Technical Summary of Work:
Chromosomal abnormalities are a leading cause of developmental delay in children. Trisomies 21, 18 and 13 and sex chromosome aberrations are the most frequently occurring chromosomal abnormalities. Definitive prenatal diagnosis currently requires invasive sampling followed by chromosome analysis. However, invasive tests are costly and pose an inherent risk of procedure-related complications including miscarriage. Therefore, following appropriate screening, invasive tests should be performed only in high-risk pregnancies.
Screening based on maternal age in combination with second-trimester serum analyses has been established with detection rates of 60–84% for a false-positive rate of 5%. However, late diagnosis of chromosomal abnormalities and pregnancy termination at an advanced gestational age could incur unnecessary anxiety for families. In addition, women prefer to undergo first-trimester screening if the choice is available3.

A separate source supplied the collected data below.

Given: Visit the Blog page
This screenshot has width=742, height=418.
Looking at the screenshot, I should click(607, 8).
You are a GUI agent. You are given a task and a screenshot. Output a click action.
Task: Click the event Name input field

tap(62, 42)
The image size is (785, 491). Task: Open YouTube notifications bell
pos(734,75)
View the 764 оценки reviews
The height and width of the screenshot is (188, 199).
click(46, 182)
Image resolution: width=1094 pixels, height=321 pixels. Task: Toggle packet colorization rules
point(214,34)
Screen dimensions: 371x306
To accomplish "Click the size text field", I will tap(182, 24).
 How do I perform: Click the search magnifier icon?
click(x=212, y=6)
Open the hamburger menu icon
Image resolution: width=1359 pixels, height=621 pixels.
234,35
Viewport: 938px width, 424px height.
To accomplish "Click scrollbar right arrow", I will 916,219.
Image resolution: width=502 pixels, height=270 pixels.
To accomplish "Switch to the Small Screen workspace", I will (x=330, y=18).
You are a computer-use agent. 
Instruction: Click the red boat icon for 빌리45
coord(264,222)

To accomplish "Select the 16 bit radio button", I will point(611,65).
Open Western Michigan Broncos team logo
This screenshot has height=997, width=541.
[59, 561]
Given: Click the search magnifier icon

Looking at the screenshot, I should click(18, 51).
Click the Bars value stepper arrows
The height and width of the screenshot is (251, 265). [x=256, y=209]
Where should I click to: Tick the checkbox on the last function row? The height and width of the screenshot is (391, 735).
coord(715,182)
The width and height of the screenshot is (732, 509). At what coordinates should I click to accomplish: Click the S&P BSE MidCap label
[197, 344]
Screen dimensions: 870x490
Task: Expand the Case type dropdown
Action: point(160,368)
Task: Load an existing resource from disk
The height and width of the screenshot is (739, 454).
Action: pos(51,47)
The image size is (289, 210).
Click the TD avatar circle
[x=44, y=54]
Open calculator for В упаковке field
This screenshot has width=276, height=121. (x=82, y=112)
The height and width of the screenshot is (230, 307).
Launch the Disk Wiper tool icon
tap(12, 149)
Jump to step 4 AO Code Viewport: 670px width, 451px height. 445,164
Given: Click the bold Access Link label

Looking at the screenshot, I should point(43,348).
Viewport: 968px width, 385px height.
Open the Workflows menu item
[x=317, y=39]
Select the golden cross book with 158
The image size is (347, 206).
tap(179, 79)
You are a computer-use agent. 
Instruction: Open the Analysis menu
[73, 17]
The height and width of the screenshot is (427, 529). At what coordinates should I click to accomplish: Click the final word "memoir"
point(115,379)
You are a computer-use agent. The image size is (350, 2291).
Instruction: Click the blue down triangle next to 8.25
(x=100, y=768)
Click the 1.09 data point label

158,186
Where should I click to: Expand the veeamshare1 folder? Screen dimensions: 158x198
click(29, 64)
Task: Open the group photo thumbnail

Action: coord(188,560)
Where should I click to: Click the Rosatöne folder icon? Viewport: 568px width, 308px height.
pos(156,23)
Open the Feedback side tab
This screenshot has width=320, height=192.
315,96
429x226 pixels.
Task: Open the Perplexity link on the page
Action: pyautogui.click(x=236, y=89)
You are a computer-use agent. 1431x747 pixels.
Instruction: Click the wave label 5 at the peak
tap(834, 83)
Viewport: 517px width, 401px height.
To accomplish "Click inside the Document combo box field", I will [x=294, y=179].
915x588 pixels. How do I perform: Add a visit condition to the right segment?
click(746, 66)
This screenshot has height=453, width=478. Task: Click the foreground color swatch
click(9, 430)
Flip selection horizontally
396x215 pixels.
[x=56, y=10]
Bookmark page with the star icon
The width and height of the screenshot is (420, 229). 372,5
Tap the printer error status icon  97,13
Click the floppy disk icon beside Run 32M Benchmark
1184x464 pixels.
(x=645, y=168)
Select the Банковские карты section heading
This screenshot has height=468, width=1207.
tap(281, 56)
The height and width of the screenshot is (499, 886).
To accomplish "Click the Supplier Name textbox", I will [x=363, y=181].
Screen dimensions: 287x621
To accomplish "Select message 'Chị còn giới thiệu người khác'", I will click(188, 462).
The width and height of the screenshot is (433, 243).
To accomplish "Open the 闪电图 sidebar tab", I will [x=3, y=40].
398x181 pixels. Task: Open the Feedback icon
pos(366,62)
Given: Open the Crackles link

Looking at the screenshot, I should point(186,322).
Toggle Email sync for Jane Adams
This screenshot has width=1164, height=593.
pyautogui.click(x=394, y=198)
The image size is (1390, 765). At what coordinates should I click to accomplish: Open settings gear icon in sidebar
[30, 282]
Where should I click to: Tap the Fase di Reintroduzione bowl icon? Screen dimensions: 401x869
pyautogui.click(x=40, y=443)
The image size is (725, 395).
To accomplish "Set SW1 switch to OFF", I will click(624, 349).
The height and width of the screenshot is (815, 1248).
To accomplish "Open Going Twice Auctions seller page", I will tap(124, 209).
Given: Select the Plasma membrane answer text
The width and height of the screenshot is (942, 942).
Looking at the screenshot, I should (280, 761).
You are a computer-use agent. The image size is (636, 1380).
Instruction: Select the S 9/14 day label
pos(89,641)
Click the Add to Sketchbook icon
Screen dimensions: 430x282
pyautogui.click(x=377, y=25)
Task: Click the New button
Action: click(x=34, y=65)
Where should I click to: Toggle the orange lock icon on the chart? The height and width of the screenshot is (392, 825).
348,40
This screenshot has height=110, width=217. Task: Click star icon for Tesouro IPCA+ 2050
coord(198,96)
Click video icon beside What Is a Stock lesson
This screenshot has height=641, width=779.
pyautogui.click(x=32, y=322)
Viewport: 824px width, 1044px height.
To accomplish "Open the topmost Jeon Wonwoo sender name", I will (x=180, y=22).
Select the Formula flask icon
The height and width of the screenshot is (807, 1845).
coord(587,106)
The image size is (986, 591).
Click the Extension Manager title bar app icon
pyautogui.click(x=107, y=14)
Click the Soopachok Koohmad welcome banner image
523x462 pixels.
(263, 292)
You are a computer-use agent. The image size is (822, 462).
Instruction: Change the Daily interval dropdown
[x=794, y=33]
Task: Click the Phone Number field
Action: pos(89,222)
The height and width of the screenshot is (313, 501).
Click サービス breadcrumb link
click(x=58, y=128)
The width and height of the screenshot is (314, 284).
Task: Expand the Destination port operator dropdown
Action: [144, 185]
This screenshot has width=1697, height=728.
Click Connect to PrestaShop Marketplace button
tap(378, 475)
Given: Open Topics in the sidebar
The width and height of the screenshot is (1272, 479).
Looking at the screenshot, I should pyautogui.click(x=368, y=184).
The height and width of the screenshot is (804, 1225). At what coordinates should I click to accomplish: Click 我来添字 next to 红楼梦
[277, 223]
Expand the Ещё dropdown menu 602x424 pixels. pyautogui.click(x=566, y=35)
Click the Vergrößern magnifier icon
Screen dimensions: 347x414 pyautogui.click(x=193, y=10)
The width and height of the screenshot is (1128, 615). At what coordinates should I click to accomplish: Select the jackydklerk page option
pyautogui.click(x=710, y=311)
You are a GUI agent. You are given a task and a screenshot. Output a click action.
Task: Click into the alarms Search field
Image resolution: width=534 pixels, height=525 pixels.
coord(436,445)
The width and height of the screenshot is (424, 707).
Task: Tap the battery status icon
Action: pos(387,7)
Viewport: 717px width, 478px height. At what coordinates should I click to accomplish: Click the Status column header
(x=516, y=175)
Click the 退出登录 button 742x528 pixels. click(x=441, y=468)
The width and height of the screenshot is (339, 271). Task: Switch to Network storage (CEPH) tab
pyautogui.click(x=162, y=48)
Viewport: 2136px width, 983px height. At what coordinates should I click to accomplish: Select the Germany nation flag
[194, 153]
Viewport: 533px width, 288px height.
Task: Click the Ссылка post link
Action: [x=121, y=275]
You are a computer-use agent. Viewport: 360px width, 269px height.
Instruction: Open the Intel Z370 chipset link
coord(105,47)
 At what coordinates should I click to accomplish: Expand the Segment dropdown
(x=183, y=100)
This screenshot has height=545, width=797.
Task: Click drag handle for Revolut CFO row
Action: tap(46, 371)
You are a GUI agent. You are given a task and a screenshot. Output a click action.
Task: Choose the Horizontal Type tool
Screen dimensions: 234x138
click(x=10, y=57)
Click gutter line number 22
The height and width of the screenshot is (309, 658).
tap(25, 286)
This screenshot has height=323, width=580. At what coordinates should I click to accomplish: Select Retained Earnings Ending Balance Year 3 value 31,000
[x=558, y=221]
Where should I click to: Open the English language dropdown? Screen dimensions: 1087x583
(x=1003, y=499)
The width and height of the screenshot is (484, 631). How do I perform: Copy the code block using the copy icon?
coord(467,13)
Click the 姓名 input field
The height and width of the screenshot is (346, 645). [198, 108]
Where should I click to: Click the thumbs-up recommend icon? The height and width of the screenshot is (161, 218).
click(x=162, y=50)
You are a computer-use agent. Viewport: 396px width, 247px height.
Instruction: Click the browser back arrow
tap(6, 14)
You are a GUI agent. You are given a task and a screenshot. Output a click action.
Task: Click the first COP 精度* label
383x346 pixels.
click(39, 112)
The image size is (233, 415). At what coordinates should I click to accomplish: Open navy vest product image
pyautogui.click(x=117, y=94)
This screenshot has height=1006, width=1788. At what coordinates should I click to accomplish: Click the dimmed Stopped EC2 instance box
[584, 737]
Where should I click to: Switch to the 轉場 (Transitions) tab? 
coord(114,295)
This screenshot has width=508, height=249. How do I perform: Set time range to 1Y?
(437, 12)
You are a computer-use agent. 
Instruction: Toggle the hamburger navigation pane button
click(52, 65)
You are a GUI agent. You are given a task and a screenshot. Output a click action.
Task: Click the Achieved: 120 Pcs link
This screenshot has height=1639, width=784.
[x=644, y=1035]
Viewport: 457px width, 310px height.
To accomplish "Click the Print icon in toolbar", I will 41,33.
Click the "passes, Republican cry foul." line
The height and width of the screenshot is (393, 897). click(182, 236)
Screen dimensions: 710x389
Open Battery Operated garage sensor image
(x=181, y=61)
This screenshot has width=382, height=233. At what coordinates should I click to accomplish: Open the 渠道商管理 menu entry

First-trimester risk assessment of common chromosomal aneuploidies is based on a combination of maternal age, maternal serum-free β-human chorionic gonadotropin (fβ-hCG), pregnancy-associated plasma protein-A (PAPP-A) and fetal nuchal translucency thickness (NT) at 11 to 13 + 6 weeks. In various prospective studies the detection rate ranges from 74% to 93% for a fixed false-positive rate of 5%. Additional first-trimester ultrasound markers, namely absent nasal bone (NB), reversed ductus venosus (DV) flow and tricuspid regurgitation (TR), have separately been found to increase the effectiveness of trisomy 21 screening.
The first activity of “Hope Generation Foundation” was to develop and optimize prenatal screening of chromosomal abnormalities for the first time in Iran (supervised and audited by “Fetal Medicine Foundation” in London, UK). Following up the outcome of pregnancies in screened women was necessary to evaluate the screening performance indicators including detection rate and false positive rate.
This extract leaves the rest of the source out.